The Marino estate had been the seat of the Charlemonts since Henry Adderley, a flourishing industrialist, acquired it and built Marino House as a gift for his stepson, the first earl. After finishing school, the earl spent nine years on the Continent, and settled in Marino in 1753. The place was originally called Donnycarney Estate but he renamed it Marino, because of either its fine sea view or his fascination with Italy. Barely established there, Charlemont decided to build the Casino, a very sophisticated example of Franco-Roman neo-classical design. He confessed that its cost, £30,000-£40,000, would permanently cripple the estate.

In declining health, he left Marino in 1791 to take the waters at Bath and the demesne was neglected by his successors. Perhaps they were visited by the curse of Dracula. It is said that a contractor, Charles Ffolliott, disliked Charlemont so much that he built a row of houses on Fairview in 1792, effectively to block the sea view from Marino House. This became known as Marino Crescent. Dracula's creator, Bram Stoker, was born in No. 15 in 1847.

The estate's decline provided Cardinal Cullen with the opportunity to buy it. The O'Brien Institute (OBI) was founded on the 41 acres he had retained, centred on an imposing, red-brick French Gothic structure which cost £25,000 to build. The site included the Casino, left in a poor state by the later Charlemonts. Its upkeep was a constant worry to the trustees until it was taken over by the State in 1932. The Christian Brothers were given charge of the school and its first pupils were admitted 120 years ago this spring.

For most of its existence - it finally closed in 1972 for lack of numbers after a new day school, Ard Scoil Ris, had been built in the grounds - the OBI had only boarders. The average number was only only 75-85 at any one time, because Bridget O'Brien had insisted that "no greater number of children be kept, under any pretence whatsoever, as can be carefully and fully and sufficiently provided for and attended to". There was to be no overcrowding.

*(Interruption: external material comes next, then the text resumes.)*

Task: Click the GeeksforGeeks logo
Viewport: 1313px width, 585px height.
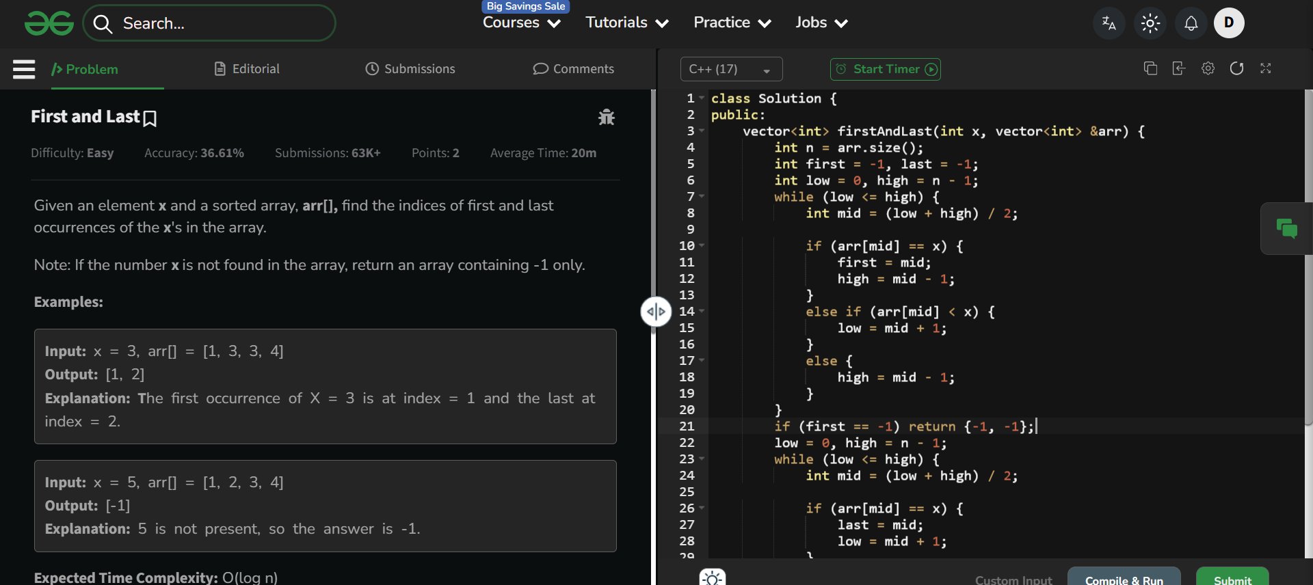Action: 49,23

Her approach to education was similarly enlightened. Another stipulation was that that if particular children showed a capacity or taste "for music, painting, sculpture, or any other useful trade, profession or calling", the trustees should facilitate them.

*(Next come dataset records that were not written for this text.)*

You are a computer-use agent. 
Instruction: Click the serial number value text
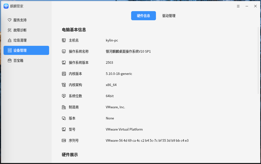147,140
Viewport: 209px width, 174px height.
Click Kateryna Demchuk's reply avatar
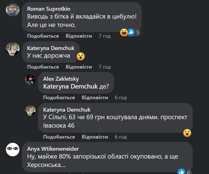[30, 110]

Although only a little over two miles from Dublin city centre, Marino was still very rural. The sea came up to the road and covered the present site of Fairview Park. Marino developed as an extensive suburb when the first large-scale housing scheme (1300 dwellings) undertaken by the newly-independent State was built there in 1924-29. The Marino estate gradually disappeared. Marino House was demolished around 1920. St. Joseph's Christian Brothers School was built at the estate's entrance on Fairview Strand. The Christian Brothers again moved headquarters to a new building on Griffith Avenue.

Apart from the Casino, all that remains of the estate is its entrance, with the Charlemont motto, Deo duce, ferro comitante ("with God as my guide, and my sword at my side"), hewn into its granite pillars. These now form the gateway to the Marino Institute of Education on Griffith Avenue.

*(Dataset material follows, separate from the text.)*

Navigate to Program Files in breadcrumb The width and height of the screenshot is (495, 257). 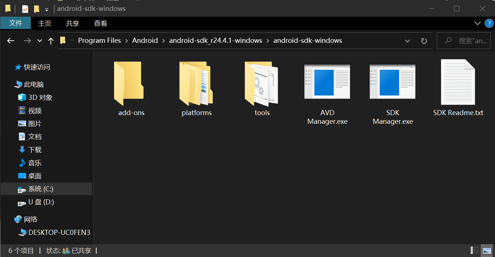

Griffith Avenue became known locally as "the Holy Land" because of the number of Catholic-run institutions there, including the parish church, St Vincent de Paul's, opened in 1928. One of Marino's most famous organisations, St Vincent's GAA club - the current All-Ireland football club champion - has been rooted in the parish since its foundation in 1931. A logo of the Casino and part of the Charlemont motto (ferro comitante), are embossed on the club's crest.

The club bid for the OBI after the school closed but was trumped by Dublin Corporation, which has used the listed structure as the city's fire brigade training college ever since.

The O'Brien Trust, established through Bridget's bequest to found the OBI, is still administered by the Dublin diocese. In 1977 it was authorised by the High Court to use its funds for educational purposes in deprived areas of the diocese. Since then it has disbursed grants, inter alia, for a teaching project for Travellers, drugs awareness programmes, a hostel for homeless boys and the further education of children with particular gifts and talents living in disadvantaged areas.